The extraordinary and excessive force employed by the police against JU students who had a legitimate grievance, outraged Kolkata’s citizenry prompting more than 50,000 people from all walks of life to participate in a protest rally on September 20 which demanded Chakrabarti’s resignation. With typical nonchalance, chief minister Banerjee dismissed the brutal assault on the protesting students as a “small incident”, and urged students who have boycotted classes, to get back to their studies.

The steep deterioration of law and order under TMC rule, and the September 16 police assault on JU students has outraged public opinion. Governor Kesharinath Tripathi, who is also counselor of the university, reportedly assured the varsity’s protesting students of his support as have alumni, teachers and civil society. With the governor endowed by the TMC government with wide powers to choose the JU vice chancellor from a short-list of three educationists — including Chakrabarti — nominated by a selection committee, Chakrabarti’s chances have dimmed considerably.

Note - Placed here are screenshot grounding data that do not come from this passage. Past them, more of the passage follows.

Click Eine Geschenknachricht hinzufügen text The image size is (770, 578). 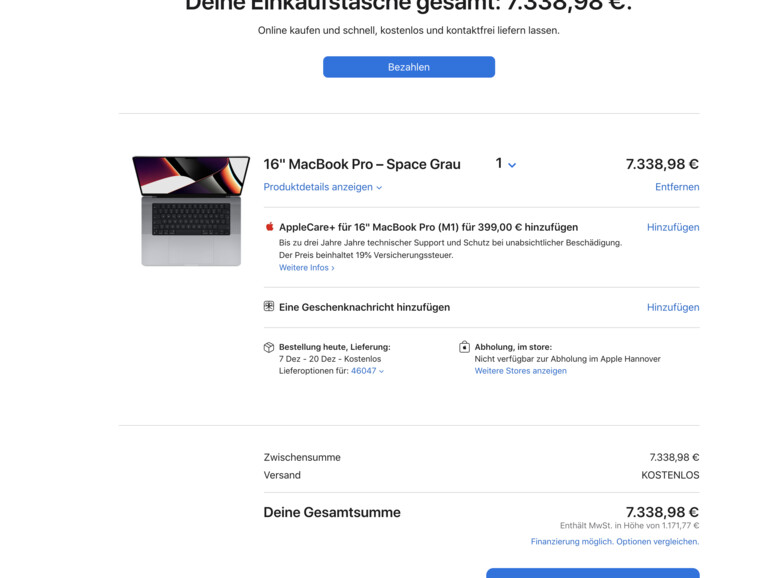pos(364,307)
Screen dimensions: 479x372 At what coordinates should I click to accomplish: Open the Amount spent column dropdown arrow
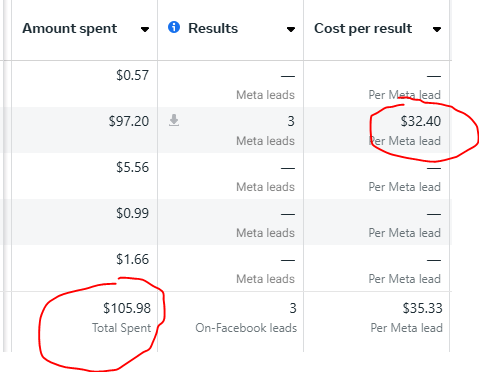pos(145,30)
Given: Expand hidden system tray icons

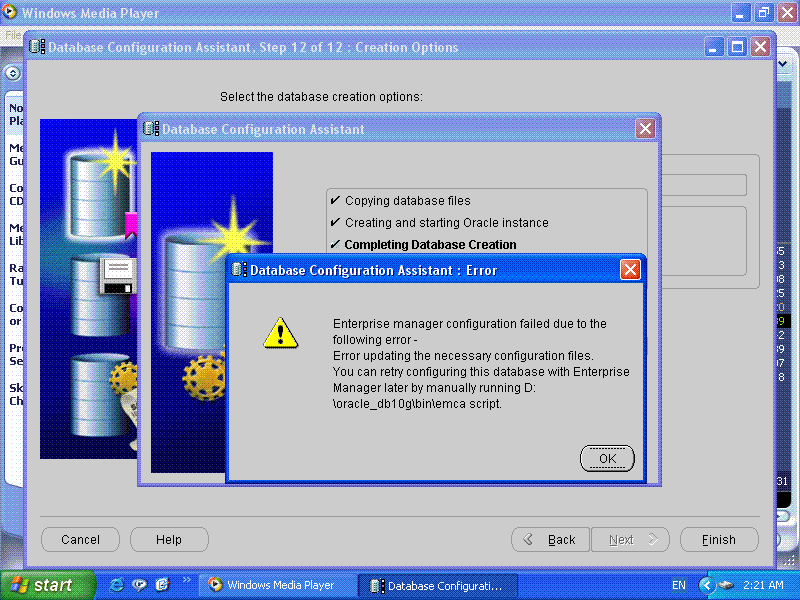Looking at the screenshot, I should pos(708,585).

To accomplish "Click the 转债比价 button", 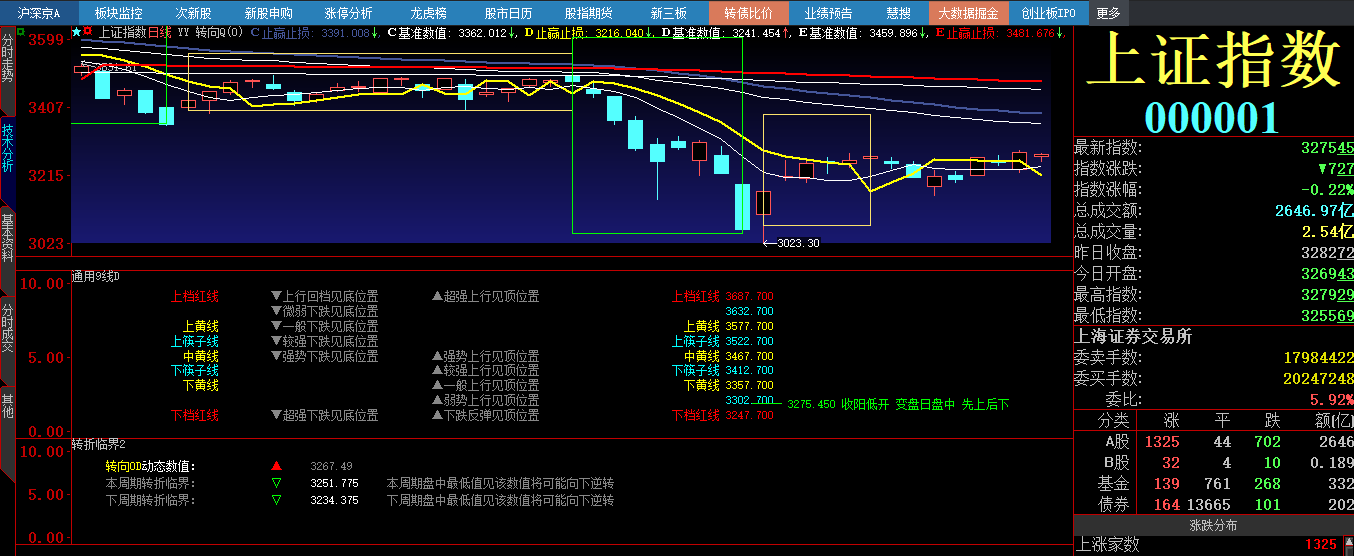I will 748,13.
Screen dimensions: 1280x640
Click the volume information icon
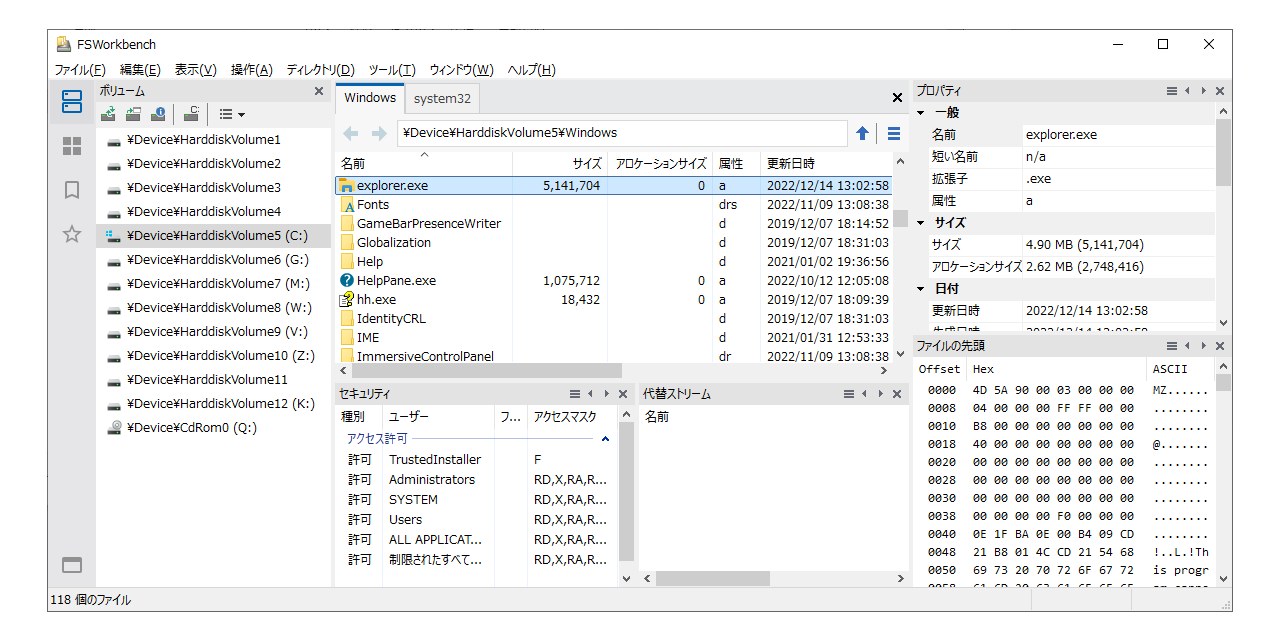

“As the TMC administration is becoming implicated in scam after scam and the Kolkata high court having reproached it for shoddy investigation and police work, the state government is increasingly using strong-arm tactics to suppress student protests. In the process, academic standards are continuously sliding in West Bengal,” says Dr. Prasenjit Chattopadhyay, professor of English at the Sree Chaitanya Mahavidyalaya, North 24 Parganas.

With each passing day it’s becoming increasingly clear that under TMC rule lumpenisation of academia, hitherto governed by the bhadralok — the state’s refined urban middle class — is accelerating. “What one sees in Kolkata now is the city catching up with its anarchic hinterland, becoming West Bengalicised,” writes Indrajit Hazra in the Times of India (September 23)

Baishali Mukherjee (Kolkata)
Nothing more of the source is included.